Wallace Bunnell Anthony Smith (born July 29, 1929) is an American who was Prophet-President of the Reorganized Church of Jesus Christ of Latter Day Saints (RLDS) (now Community of Christ), from April 5, 1978, through April 15, 1996.  The son of W. Wallace Smith, he was designated as his father’s successor in 1976 and ordained church president in 1978, when his father retired to emeritus status. Wallace B. Smith is a great-grandson of Joseph Smith (founder of the Latter Day Saint movement), and was a practicing ophthalmologist in the Independence, Missouri, area before accepting ordination to RLDS leadership.

Smith's presidency was notable for authorizing construction of the church’s temple in Independence, Missouri, with construction occurring from 1990 to 1994.  His presidency was also noted for promoting a church conference vote on April 5, 1984, which approved ordination of females to priesthood offices: The first ordination took place on November 17, 1985. Smith is also credited with being one of the first church leaders to formally propose a name-change for the church, at a Joint Council retreat in 1994. At the subsequent World Conference in 1996, the proposed name change (to "Community of Christ" from "Reorganized Church of Jesus Christ of Latter Day Saints") was not approved by a majority vote at that time, but conference approval did take place during the April 2000 World Conference, four years after Smith's retirement as the church's prophet-president.

On September 19, 1995, Smith announced he was retiring as prophet, seer and revelator of the church, and designated W. Grant McMurray as his successor.

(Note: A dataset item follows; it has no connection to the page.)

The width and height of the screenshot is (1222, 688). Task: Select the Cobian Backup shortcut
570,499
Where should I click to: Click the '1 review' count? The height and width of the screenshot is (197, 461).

Smith formally retired on April 15, 1996, at which time his successor McMurray was ordained in a ceremony at the RLDS Auditorium. Smith was designated "President Emeritus," as his father likewise had been designated in 1978 upon ordination of his son. Smith still holds the position to this day.

References

Further reading 
 Laurie Smith Monsees, The Temple: Dedicated to Peace, Herald House: 1993.

External links 
Community of Christ's online history of Wallace B. Smith

1929 births
American Latter Day Saints
American leaders of the Community of Christ
Doctrine and Covenants people
Living people
People from Lamoni, Iowa
Prophet-Presidents of the Community of Christ
Religious leaders from Iowa
Smith family (Latter Day Saints)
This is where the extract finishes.